Face Mask Detection
Table of Contents
Project Overview
The Data
Neural Network Models
Results
Future Directions
Project Overview
Over a year in and the COVID-19 pandemic is still as present as ever - and with that, wearing masks in public places has become the new normal. Despite much resistance, mask wearing is critical to keep the general population safe and minimize the spread of the virus.
The goal of this project was to build a neural network model which could be used to determine whether or not people are wearing face masks. While this model is built to take static images as input, the idea is that the applications of this model could be expanded and used to analyze surveillance camera footage, flagging people who are potentially violating mask wearing mandates.
The Data
The dataset for this project can be found on kaggle. It contains labeled training/testing/validation sets of images - each image contains one individual who is either wearing or not wearing a mask.
As you might notice, the images are pretty clean with the individual being clearly presented with minimal background noise in each of the images. Therefore, there was not much preprocessing required - the only step was to resize the images to satisfy the dimension requirements of the candidate models.
Neural Network Models
For this project, we compared 3 different candidate models with Adam Optimizers and the Cross Entropy Loss Function:
- Convolutional Neural Network (built from scratch with 4 convolution and 2 linear layers) with various epochs and learning rates. See this notebook for more details.

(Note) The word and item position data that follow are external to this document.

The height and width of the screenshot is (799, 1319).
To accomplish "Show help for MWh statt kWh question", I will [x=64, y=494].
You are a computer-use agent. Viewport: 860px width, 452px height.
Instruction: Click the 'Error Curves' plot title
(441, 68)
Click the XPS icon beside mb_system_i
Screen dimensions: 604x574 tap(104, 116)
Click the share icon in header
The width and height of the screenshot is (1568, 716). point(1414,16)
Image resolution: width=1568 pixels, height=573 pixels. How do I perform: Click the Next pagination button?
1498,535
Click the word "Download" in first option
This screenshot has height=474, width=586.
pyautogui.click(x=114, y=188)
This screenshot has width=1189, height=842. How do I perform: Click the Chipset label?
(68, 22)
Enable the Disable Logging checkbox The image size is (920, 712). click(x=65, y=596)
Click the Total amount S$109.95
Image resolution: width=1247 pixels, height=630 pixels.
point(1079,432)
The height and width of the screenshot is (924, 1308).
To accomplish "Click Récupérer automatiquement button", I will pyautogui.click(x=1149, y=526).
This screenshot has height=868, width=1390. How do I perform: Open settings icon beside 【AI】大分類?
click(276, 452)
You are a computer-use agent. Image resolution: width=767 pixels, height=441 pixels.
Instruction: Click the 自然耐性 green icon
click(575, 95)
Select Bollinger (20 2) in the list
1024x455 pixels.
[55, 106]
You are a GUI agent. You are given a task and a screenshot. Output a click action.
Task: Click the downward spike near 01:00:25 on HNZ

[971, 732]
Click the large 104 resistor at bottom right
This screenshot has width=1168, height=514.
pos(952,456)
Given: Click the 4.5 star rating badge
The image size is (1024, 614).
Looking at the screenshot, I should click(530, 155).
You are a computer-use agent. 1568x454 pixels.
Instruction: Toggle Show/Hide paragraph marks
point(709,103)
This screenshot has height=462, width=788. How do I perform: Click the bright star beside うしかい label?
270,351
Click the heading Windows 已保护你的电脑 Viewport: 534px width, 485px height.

- Pretrained Mobilenet V2 with 5 epochs.
- Pretrained Resnet 18 with 5 epochs.
One of the benefits of using a pretrained model is that the pre-initialized weights allow for faster convergence.
Results
We used accuracy as the evaluation metric when comparing the models and their performances when trained on the training set and validated on the validation set. The table below summarizes the results.
Model | Training Acc | Validation Acc |
---|---|---|
CNN | 0.900 | 0.899 |
Mobilenet V2 | 0.980 | 0.950 |
Resnet18 | 0.972 | 0.948 |
The Convolutional Neural Network model struggled to keep up with the other 2 models - it took training for 20 epochs to attain the 0.900/0.899 accuracies which still falls short of the other 2 models. We decided to throw this model out from our candidate model pool in order to save on computational power.
We chose the Mobilenet as our final model as it achieved the highest accuracy on the training and validation data. To evaluate the final model, we retrained the model using a combined dataset comprised of both the training and validation dataset and evaluated it on the testing dataset which contained a total of 100 images - 50 mask wearers and 50-non mask wearers. After training for 3 epochs, we got a final accuracy of 98%, with only 2 non-mask images being incorrectly classified.
Future Directions
This dataset was very clean and contained fairly straightforward images with the individuals being facing forward with minimal background distractions. This likely contributed to our high accuracies. In future iterations of this project, we would like to develop our model on more diverse data that consists of more noisy images to allow our model to be more robust and uphold its high accuracy on more realistic data. More diverse data would also give us an opportunity to explore the weaknesses in the model.
With further improvements, this model could be very helpful in the public health sectors. This model could be used to categorize mask wearing tendancies of different locations, which could have endless applications such as proving the efficacy of mask wearing in preventing the spread of the virus leading to a safer and healthier world for us all.